▶ [What is needed] From the report on Filipino health spending, extract verbatim the passage that opens with "This contributed to" and closes with "41.1 percent of the total.".

▶ [Document excerpt]
================

Filipino households saw their out-of-pocket expenditures for health increase by 54.2 percent in 2016, according to the Philippine Statistics Authority (PSA).

PSA data showed households spent P342 billion for their various health needs, such as medicines, food supplements, other medical products and diagnostic needs, including medical and dental care, among others, in 2016.

This contributed to the 10.5-percent increase in total health expenses P655 billion in 2016, from P593 billion in 2015. The contribution to GDP was at 4.5 percent.

Per-capita health spending of Filipinos in 2016 grew by 8.7 percent to P6,345. In real terms, per-capita health expenditure of Filipinos amounted to P4,406,” the PSA said.

PSA data showed the bulk of these out-of-pocket expenses were allocated for hospitals at P259 billion, or 41.1 percent of the total.

Pharmacies came in second with P173 billion, or 27.5 percent of the total, followed by providers of preventive care at P53.3 billion, or 8.5 percent of the total.

In the Family Income and Expenditures Survey, these [out-of-pocket expenditures] include medicines, food supplements, other medical products, therapeutic appliances, outpatient medical care, dental care, diagnostic services and private and public hospital care,” the PSA said.

The PSA said government schemes and compulsory contributory health-care financing schemes reached P216 billion, or 34.2 percent of health expenditures. Voluntary health-care payment schemes contributed P73 billion, or 11.6 percent of the total.

In July 2017 Philippine Institute for Development Studies senior research specialist Danica Aisa P. Ortiz and research fellow Michael R.M. Abrigo said Filipinos carried the triple burden of disease that has caused the loss of centuries worth of life and billions in public, as well as out-of-pocket expenditures.

Ortiz and Abrigo said the affliction of household members communicable diseases (CDs), non-communicable diseases (NCDs) and other health conditions can put a toll on families through the loss of life and/or skyrocketing out-of-pocket expenditures.

================

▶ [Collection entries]
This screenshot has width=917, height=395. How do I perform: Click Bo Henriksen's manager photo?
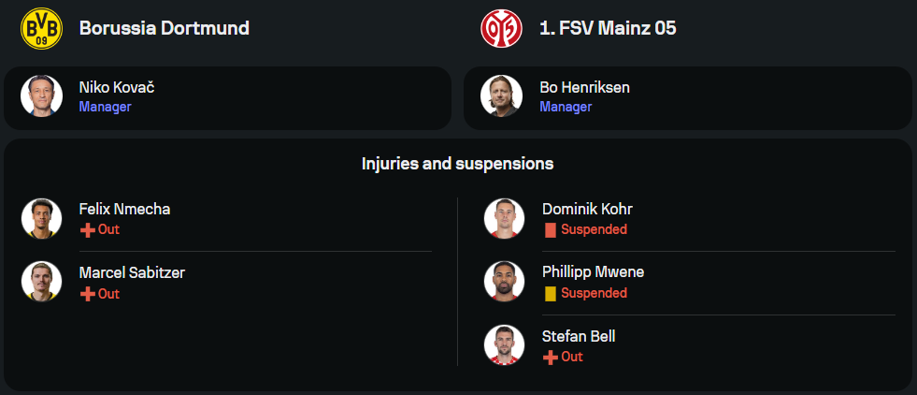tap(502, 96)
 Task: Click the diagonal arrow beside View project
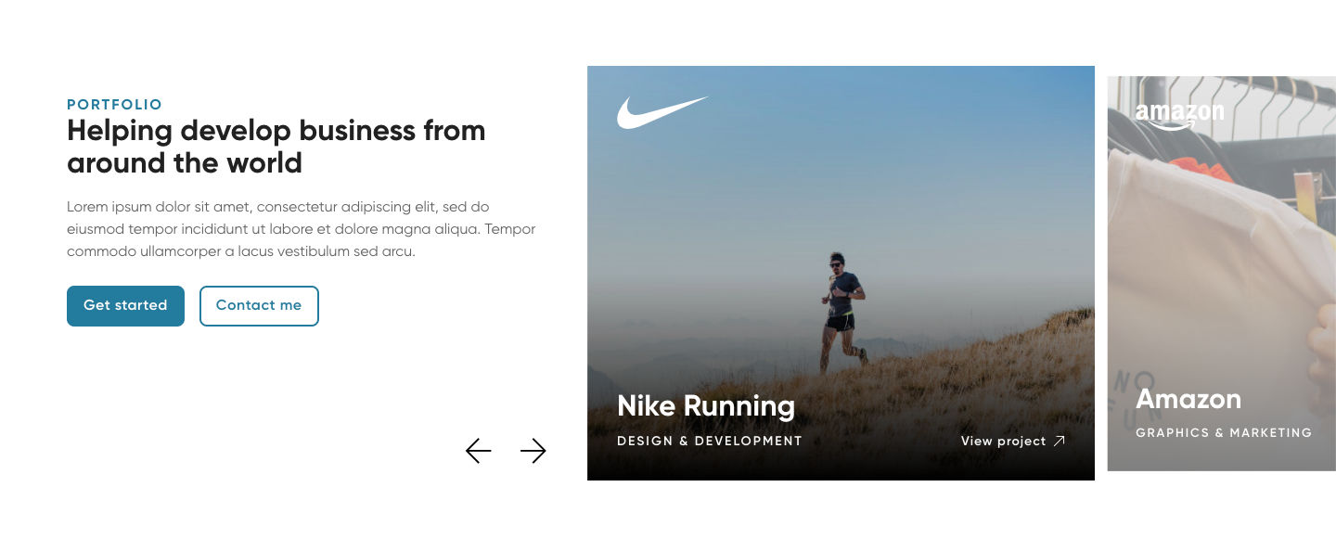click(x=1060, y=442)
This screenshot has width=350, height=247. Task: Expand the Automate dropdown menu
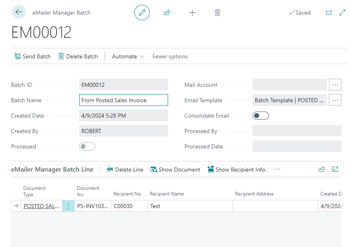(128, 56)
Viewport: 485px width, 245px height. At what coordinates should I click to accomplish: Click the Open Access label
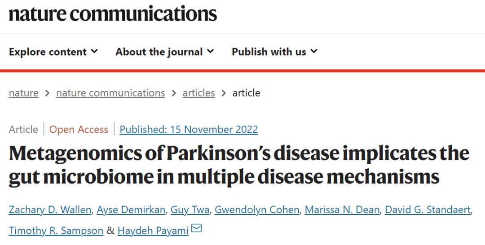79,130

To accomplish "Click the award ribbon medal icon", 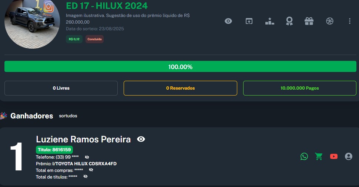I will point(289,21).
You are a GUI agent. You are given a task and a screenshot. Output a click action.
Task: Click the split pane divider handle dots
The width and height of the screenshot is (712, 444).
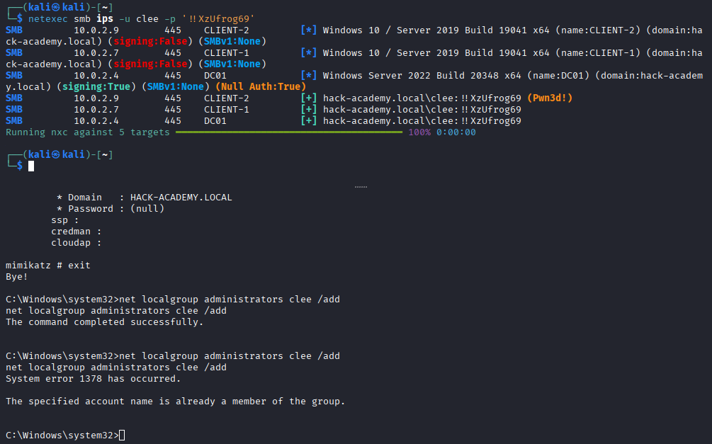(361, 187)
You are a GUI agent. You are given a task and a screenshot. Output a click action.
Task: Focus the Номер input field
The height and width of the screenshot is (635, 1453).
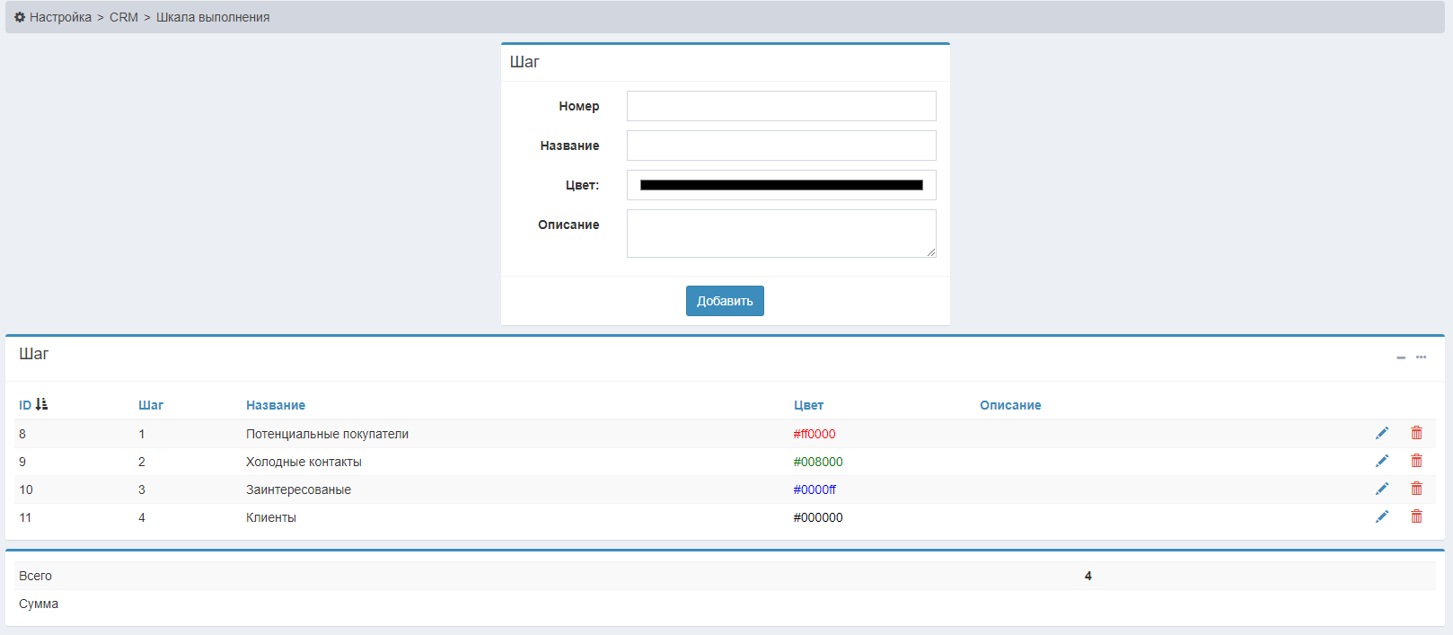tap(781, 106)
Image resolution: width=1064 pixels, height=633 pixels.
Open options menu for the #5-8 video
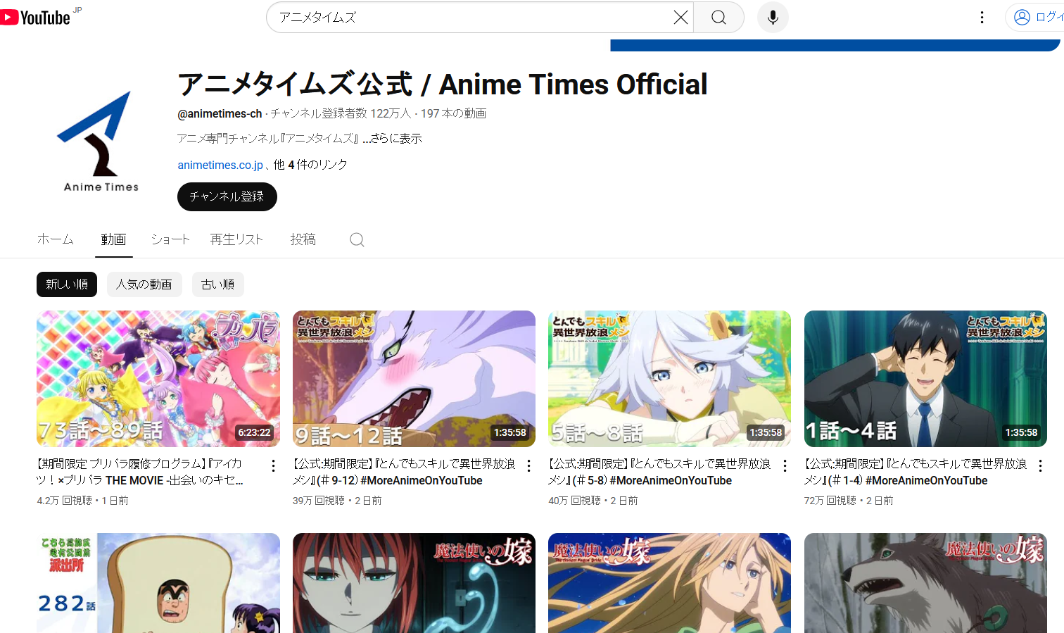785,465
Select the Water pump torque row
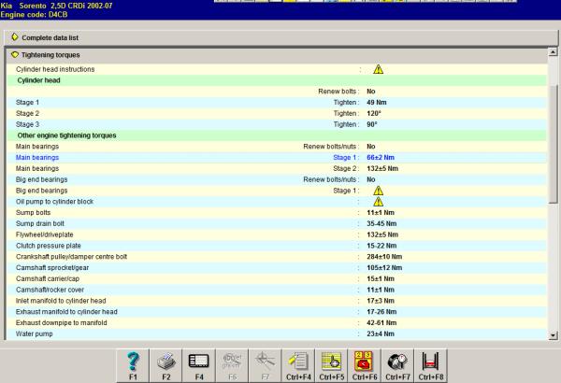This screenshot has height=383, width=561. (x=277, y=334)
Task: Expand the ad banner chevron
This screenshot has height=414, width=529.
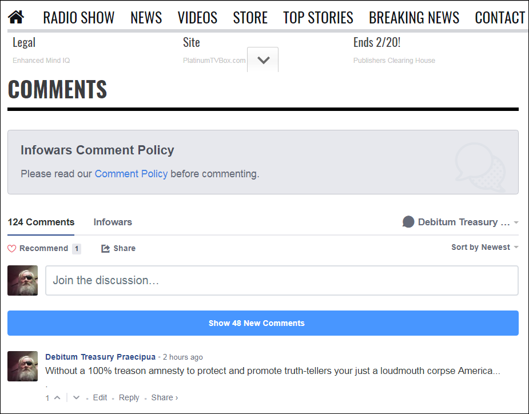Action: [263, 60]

================

▶ [Response below]
This contributed to the 10.5-percent increase in total health expenses P655 billion in 2016, from P593 billion in 2015. The contribution to GDP was at 4.5 percent.

Per-capita health spending of Filipinos in 2016 grew by 8.7 percent to P6,345. In real terms, per-capita health expenditure of Filipinos amounted to P4,406,” the PSA said.

PSA data showed the bulk of these out-of-pocket expenses were allocated for hospitals at P259 billion, or 41.1 percent of the total.